---- EXTRACTO DE PÁGINA

Con respecto a esas nostalgias objetivizantes, mucho se ha discutido y se seguirá discutiendo sobre el exotismo y el orientalismo según Edward Said, ni qué decir sobre cómo “lo asiático” moldeó el arte y la literatura desde fines del siglo XIX. Pienso en Paul Gauguin y las mujeres tahitianas de sus pinturas, por ejemplo. En esa misma dirección crítica, las relecturas de movimientos y autores en función de cómo se comprende su tratamiento de Oriente cobran fuerza en esta esfera. Pienso en el modernismo, pero también en Borges. Además, han surgido en las últimas décadas estudios de carácter transpacífico que, entre otros, analizan la diáspora asiática y problematizan esas relaciones Este-Oeste. Asimismo, las investigaciones con una perspectiva crítica de “raza” están permitiendo relecturas de textos canónicos y se han publicado trabajos muy interesantes sobre la imagen de la comunidad japonesa o china, por ejemplo, en determinada literatura nacional. Los trabajos del académico Ignacio López-Calvo son excelentes ejemplos. Por otra parte, acá, en nuestro podcast, hemos sido testigos del talento de escritoras como Cristina Rascón, cuyas traducciones del japonés al español, su poesía y sus haikus evidencian la grandeza y la fertilidad de la condición liminal en el paso de oriente a occidente y viceversa.
Ahora bien, lo que más me impresionó de Home fue su voz, ella ante el lente. Y, al querer establecer comparaciones literarias latinoamericanas, me vinieron a la mente los nombres de los escritores Fernando Iwasaki, José Watanabe y, más recientemente, Siu Kam Wen. Todos ellos de ascendencia japonesa y peruanos. Y la pregunta que saltó fue ¿Y en el resto del continente? ¿Y las mujeres? Mi curiosidad me llevó a una de esas búsquedas en Internet que se convierten en miles de pestañas abiertas y a darme cuenta del creciente interés por la literatura escrita por descendientes asiáticos en América Latina.

--------

◆ **TAREA A REALIZAR**
Reproduzca literalmente todo lo que va en el extracto de página desde "Ahora bien, lo" hasta "en América Latina.", ambos incluidos. El listado que aparece a continuación es material independiente del extracto de página.

---- EXTRACTO DE ORIGEN

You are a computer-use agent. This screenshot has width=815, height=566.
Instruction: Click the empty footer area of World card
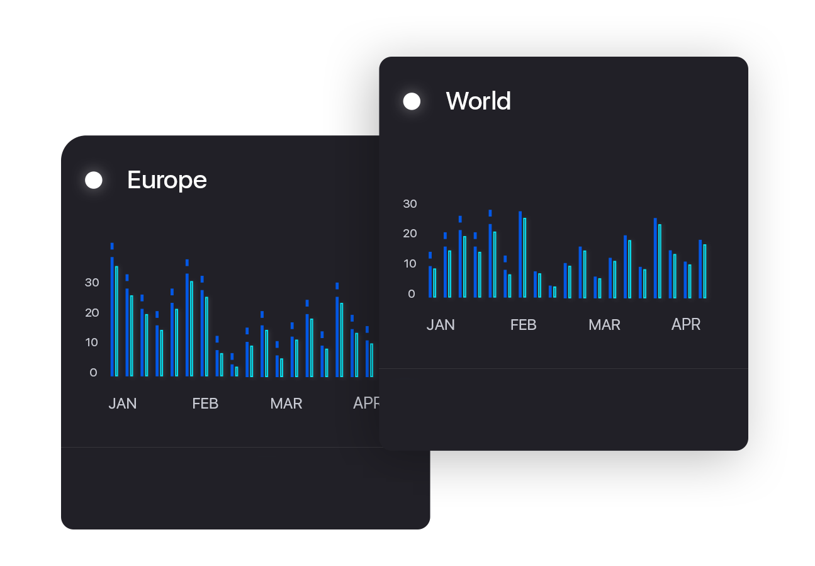coord(563,409)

--------

◆ **RESPUESTA**
Ahora bien, lo que más me impresionó de Home fue su voz, ella ante el lente. Y, al querer establecer comparaciones literarias latinoamericanas, me vinieron a la mente los nombres de los escritores Fernando Iwasaki, José Watanabe y, más recientemente, Siu Kam Wen. Todos ellos de ascendencia japonesa y peruanos. Y la pregunta que saltó fue ¿Y en el resto del continente? ¿Y las mujeres? Mi curiosidad me llevó a una de esas búsquedas en Internet que se convierten en miles de pestañas abiertas y a darme cuenta del creciente interés por la literatura escrita por descendientes asiáticos en América Latina.